ENTRIES PROVIDED:
......

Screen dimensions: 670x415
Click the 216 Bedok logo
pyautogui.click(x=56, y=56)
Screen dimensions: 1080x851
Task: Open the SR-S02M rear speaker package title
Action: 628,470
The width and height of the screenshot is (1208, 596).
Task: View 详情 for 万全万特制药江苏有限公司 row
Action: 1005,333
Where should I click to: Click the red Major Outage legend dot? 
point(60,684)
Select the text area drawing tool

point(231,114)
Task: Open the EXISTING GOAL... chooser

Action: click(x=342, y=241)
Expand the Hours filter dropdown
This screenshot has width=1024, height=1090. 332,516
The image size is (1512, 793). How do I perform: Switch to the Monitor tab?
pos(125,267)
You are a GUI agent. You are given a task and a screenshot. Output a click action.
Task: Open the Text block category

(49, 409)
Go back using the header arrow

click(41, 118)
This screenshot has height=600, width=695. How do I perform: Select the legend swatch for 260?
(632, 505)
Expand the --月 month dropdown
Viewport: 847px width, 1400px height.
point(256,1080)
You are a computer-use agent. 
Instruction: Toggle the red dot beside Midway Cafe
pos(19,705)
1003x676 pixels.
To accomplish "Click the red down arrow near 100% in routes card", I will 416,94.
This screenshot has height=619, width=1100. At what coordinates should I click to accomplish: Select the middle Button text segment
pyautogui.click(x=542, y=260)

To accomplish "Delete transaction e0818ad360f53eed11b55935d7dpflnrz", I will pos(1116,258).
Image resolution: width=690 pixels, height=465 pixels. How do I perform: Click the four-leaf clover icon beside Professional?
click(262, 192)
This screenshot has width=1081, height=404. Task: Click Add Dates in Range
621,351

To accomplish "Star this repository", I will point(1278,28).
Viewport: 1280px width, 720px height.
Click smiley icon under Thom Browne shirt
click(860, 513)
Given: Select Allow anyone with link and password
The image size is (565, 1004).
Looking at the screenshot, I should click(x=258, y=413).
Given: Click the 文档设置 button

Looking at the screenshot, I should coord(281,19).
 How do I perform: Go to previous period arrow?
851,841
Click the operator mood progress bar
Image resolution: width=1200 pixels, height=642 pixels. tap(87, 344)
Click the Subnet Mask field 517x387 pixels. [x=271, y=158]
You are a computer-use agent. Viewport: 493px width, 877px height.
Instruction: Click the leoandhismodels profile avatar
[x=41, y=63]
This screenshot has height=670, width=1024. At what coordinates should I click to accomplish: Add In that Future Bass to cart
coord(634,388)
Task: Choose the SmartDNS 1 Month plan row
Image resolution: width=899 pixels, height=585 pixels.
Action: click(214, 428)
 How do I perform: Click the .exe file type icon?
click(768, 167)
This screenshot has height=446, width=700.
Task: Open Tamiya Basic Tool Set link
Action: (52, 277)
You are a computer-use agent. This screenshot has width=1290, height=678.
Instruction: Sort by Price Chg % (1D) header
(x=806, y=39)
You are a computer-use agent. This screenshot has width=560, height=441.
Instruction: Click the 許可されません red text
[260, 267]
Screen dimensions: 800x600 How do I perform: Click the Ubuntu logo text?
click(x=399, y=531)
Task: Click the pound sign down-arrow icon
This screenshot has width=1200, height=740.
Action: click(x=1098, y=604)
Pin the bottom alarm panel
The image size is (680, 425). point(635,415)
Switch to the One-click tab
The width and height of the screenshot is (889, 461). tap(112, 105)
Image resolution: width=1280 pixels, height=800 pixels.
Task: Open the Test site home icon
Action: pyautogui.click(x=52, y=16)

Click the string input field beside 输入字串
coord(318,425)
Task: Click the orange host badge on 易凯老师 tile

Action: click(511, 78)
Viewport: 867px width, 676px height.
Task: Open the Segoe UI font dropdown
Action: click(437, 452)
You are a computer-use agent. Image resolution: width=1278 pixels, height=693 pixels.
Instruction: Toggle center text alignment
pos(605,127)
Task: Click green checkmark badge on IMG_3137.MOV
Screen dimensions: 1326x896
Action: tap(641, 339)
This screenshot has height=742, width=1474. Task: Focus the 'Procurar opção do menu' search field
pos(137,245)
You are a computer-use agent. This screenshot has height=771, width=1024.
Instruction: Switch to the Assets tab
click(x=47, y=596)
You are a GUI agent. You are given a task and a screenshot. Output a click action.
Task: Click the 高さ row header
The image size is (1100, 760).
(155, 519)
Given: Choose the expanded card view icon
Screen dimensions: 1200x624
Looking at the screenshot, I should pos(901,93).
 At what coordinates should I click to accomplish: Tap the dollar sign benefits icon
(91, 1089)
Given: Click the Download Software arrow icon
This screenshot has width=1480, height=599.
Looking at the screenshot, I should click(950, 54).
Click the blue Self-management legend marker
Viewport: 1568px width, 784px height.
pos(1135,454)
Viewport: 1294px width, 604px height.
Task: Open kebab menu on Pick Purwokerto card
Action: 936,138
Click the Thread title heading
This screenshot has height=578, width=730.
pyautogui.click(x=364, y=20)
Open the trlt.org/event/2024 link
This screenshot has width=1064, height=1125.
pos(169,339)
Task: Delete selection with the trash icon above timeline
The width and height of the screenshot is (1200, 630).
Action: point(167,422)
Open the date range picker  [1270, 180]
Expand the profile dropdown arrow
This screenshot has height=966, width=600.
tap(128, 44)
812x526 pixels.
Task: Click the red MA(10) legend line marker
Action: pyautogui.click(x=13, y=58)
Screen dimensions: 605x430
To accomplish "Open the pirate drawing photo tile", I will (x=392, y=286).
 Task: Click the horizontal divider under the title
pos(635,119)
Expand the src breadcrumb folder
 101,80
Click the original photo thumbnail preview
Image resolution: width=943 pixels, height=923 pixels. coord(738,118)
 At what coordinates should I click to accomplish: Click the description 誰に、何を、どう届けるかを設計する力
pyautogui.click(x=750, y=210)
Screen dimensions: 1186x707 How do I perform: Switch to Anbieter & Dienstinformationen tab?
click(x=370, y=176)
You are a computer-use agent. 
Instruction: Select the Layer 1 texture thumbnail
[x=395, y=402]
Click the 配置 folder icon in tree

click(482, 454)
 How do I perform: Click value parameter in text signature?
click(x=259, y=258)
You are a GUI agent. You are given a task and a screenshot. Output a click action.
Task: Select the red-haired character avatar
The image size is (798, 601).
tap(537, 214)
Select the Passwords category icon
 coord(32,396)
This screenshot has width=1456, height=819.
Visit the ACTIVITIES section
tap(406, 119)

......

ACTION ITEM: Lines holding the string "will" are the answer; copy each one from the listing above.

ANSWER:
To accomplish "Click the red down arrow near 100% in routes card", I will 416,94.
To accomplish "Delete transaction e0818ad360f53eed11b55935d7dpflnrz", I will pos(1116,258).
To accomplish "Star this repository", I will point(1278,28).
To accomplish "Open the pirate drawing photo tile", I will (x=392, y=286).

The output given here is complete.